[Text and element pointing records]
--------------------------------
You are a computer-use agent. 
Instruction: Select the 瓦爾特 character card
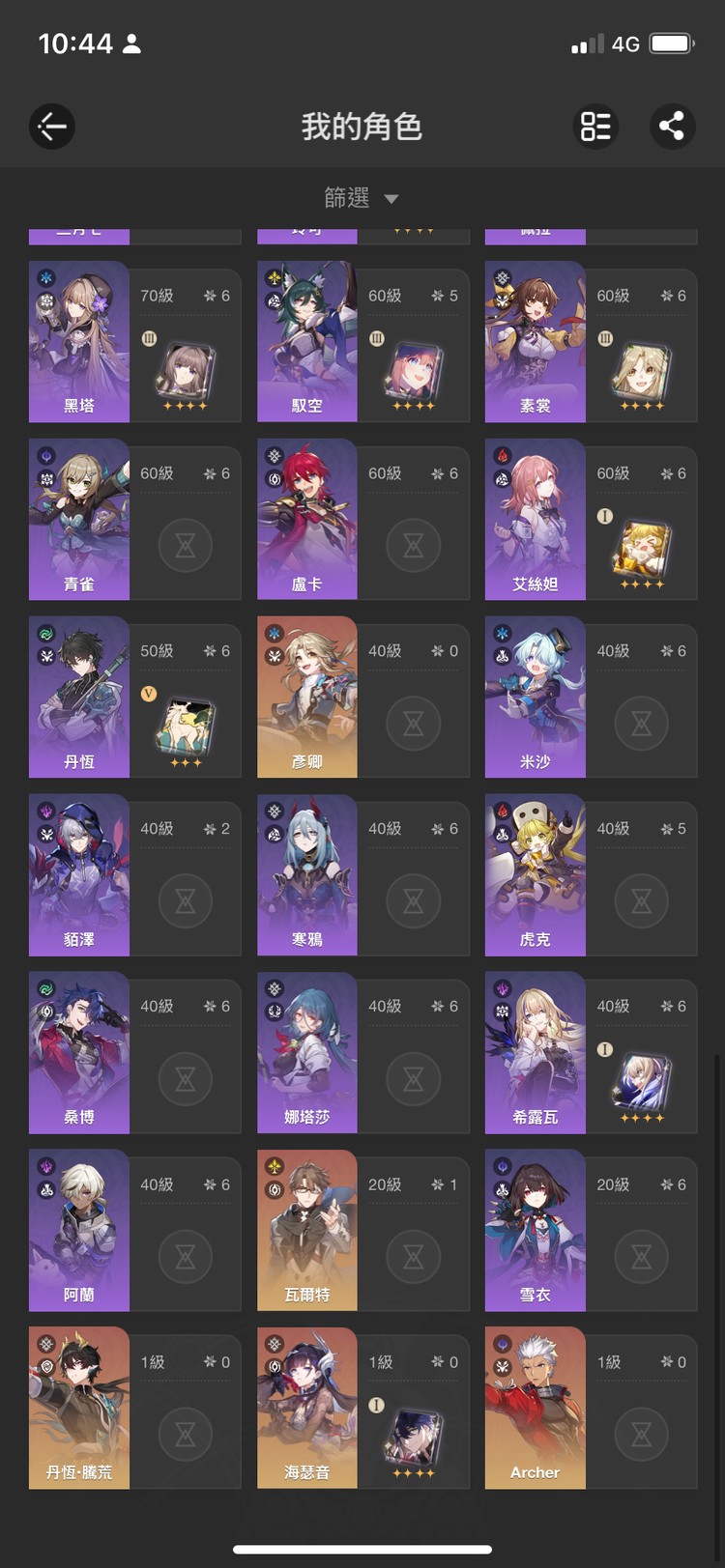362,1230
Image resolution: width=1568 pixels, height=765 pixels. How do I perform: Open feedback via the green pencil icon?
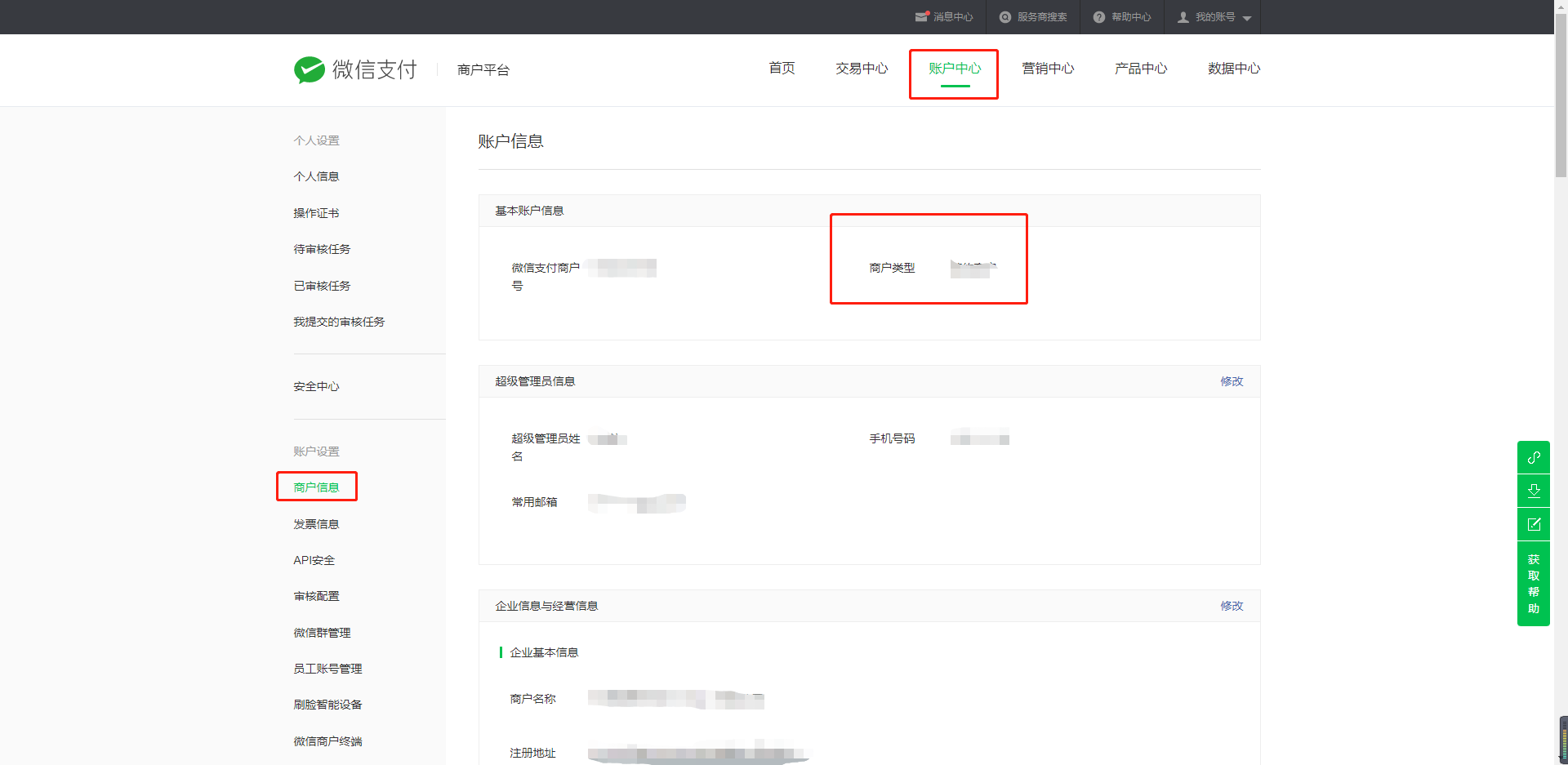pos(1533,524)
--------------------------------
*Exercise requirements*: Report every line in the items above that contains the string "width", treating uppercase and lowercase letters as different.

*Solution to the exercise*:
Image resolution: width=1568 pixels, height=765 pixels. How do I perform: Open feedback via the green pencil icon?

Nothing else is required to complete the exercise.